Although there are some clues that can help you recognize a fake page: if you receive an SMS or email from your bank or any other company you have an account with, check the spelling, make sure make sure the sender doesn’t look suspicious and don’t click on unknown links.

However, in the case of the elderly, the specialist’s recommendation is that they ask. “Ask, doubt is super important. Technology moves so fast that sometimes you don’t know you’re a victim of a phishing scam, you don’t know you’re a victim of a scam and if you ask, there’s there will always be someone who can alert you, especially the younger ones”.

According to data processed by the cybersecurity company, in Chile the people most likely to fall into the trap of phishing are aged 45 or older, but there are also a large number of cases of people between 20 and 35 years old, especially those who are starting their labor phase.

“Their responses are almost always ‘I haven’t seen it’ or ‘I haven’t checked.’ And it’s because of the heavy workload they have. And it’s that the fake pages can be super convincing, it’s very difficult to realize that, ”explains Möller.

“For us it is very important that the victim of this type of crime reports it as soon as possible”, says Inspector Víctor Celis, of the Metropolitan Cybercrime Investigation Brigade, in a conversation with LT .

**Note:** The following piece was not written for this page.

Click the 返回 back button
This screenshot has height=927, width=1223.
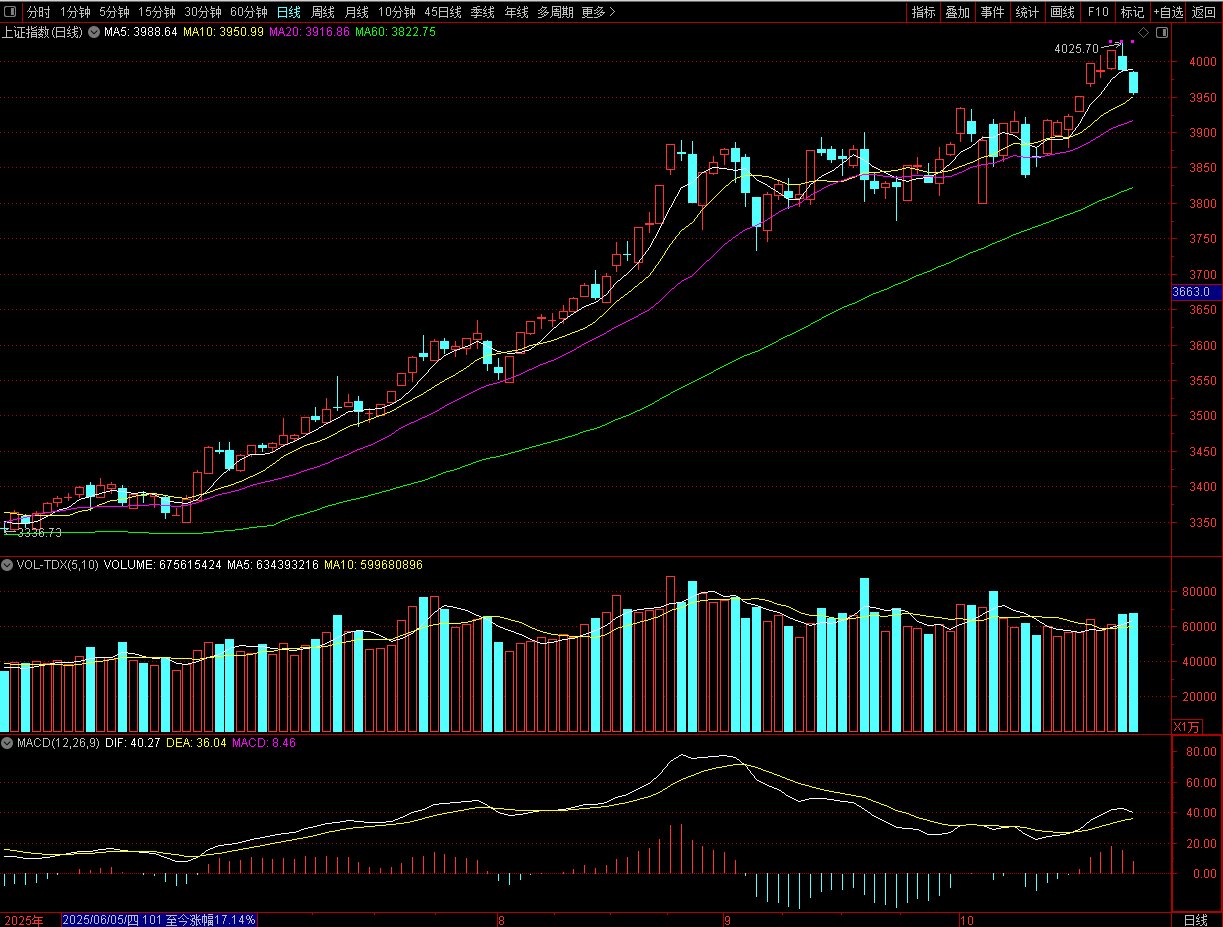pyautogui.click(x=1204, y=12)
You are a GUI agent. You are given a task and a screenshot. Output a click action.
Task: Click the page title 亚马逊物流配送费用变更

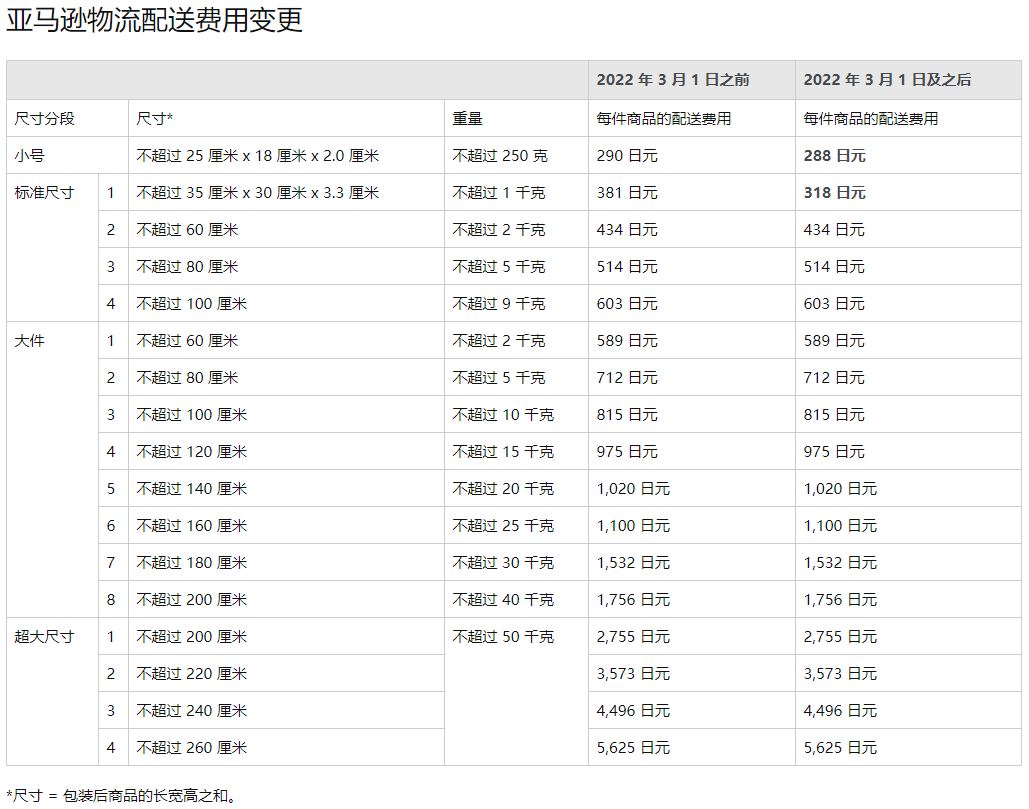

And it is that in the complaint there may be key clues about who is committing the crime. “There is information that can be lost over time, such as links, the channel through which it was made, etc. Therefore, it is recommended to go and report the crime as soon as possible,” says Celis.

Since last year, law 21,459 on computer crimes has come to reinforce the work of the Investigative Police (PDI) team which prosecutes these crimes at national and transnational level, since it defines with precision the crimes involving phishing, so the research process promises to be quite comprehensive.

“It is a very common crime, although few people believe in it. And not so much of the elderly, but of all age groups and all social strata. It can happen to anyone, ”adds the inspector.

The appeal of the Metropolitan Cybercrime Investigation Brigade is to report these crimes to any police unit in the country, “in the nearest barracks, where they have the most confidence. They can help us better. In addition, he specifies that they can make contact by telephone with the various cybercrime brigades which will guide all victims on how to file a complaint.